Attention aux « super-bactéries » au retour de vos voyages à l’étranger

Le tableau des départs à l’aéroport d’Amsterdam. (illustration) — EVERT ELZINGA / ANP / AFP

Avis aux touristes prévoyant de recommencer à voyager cet été : en se rendant à l’étranger, ils pourraient bien rapporter avec eux des « super-bactéries » devenues résistantes aux médicaments, a montré une étude publiée cette semaine dans la revue scientifique Genome Medicine. Des chercheurs américains et néerlandais ont étudié les effets de voyages internationaux sur les bactéries dans nos estomacs, en analysant les selles de 190 voyageurs néerlandais avant et après qu’ils aient visité certaines régions d’Afrique ou d’Asie.

A leur retour, les tests ont montré une « quantité importante » de gènes résistants aux antimicrobiens : ces gènes rendent notamment l’utilisation d’antibiotiques communément utilisés inefficace. Les chercheurs se sont également rendu compte qu’un tiers des participants s’étant rendus en Asie du Sud-Est présentaient un gène résistant à un antibiotique de « dernier recours », par exemple pour traiter des infections comme la pneumonie ou la méningite.

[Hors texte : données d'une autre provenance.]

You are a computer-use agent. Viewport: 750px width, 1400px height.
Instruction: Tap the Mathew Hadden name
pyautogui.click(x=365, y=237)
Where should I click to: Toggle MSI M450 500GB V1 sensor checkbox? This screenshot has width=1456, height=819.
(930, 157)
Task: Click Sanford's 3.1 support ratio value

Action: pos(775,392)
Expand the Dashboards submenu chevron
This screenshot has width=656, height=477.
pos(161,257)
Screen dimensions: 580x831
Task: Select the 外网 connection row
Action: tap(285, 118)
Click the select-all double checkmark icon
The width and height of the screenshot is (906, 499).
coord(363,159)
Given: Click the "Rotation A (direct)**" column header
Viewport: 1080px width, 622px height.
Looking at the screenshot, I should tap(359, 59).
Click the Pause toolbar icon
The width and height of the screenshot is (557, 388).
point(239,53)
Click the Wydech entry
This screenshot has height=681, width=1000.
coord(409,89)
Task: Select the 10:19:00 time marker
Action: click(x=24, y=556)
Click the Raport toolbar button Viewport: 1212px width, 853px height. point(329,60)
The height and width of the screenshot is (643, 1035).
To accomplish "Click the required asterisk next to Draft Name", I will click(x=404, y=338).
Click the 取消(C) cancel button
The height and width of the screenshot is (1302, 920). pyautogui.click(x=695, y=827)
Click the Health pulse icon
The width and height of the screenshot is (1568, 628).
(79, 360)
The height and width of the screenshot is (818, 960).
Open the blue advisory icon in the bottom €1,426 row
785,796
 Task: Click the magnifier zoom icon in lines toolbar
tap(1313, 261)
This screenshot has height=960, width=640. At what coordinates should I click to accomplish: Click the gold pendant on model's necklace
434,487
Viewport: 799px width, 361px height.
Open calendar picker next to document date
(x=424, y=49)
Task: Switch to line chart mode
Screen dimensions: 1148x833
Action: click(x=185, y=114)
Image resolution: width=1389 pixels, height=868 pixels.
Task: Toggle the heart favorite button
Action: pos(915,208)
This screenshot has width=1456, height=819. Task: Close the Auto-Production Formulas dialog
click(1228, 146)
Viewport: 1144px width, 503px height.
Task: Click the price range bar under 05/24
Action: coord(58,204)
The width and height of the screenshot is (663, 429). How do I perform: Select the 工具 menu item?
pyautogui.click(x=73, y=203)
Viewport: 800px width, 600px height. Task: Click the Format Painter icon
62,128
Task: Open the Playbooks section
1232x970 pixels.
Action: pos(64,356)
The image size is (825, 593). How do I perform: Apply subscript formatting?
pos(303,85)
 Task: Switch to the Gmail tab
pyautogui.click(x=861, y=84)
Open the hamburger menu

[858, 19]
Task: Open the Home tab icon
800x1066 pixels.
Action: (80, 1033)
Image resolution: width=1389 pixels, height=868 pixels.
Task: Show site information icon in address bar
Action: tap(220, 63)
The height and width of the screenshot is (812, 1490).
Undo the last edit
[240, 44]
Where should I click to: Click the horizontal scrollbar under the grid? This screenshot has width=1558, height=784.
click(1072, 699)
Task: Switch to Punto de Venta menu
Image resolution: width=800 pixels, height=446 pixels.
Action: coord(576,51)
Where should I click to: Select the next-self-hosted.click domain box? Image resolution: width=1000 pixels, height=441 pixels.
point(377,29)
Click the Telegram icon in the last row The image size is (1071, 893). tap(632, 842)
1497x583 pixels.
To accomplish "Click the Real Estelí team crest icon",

Une menace sur soixante-dix ans de progrès contre les maladies infectieuses

« Ces résultats montrent clairement que les voyages internationaux risquent de diffuser des résistances aux antimicrobiens dans le monde », a déclaré Alaric D’Souza, co-auteur de ces travaux. En temps normal, ces résistances se développent naturellement sur plusieurs millénaires, du fait de l’exposition des bactéries à des antibiotiques naturels. Mais l’utilisation accrue d’antibiotiques par les humains a accéléré ce processus.

L’étude avertit que cette tendance menace soixante-dix ans de progrès dans les traitements des maladies infectieuses. Selon les chercheurs, les gènes résistants varient en fonction des lieux visités. Ils se sont particulièrement inquiétés des voyageurs revenant d’Asie du Sud-Est avec le gène MCR-1, résistant à la colistine, un antibiotique de « dernier recours » utilisé lorsque les autres ne fonctionnent plus.

« Il est vital que nous nous attaquions à la résistance antimicrobienne dans les pays à faibles revenus, avec des taux de résistance élevés et des budgets publics consacrés à la santé bas », a déclaré Alaric D’Souza. « Cette approche internationale n’aidera pas seulement les pays en question, mais elle pourra aussi bénéficier aux autres en réduisant la diffusion internationale de gènes résistants », a-t-il conclu.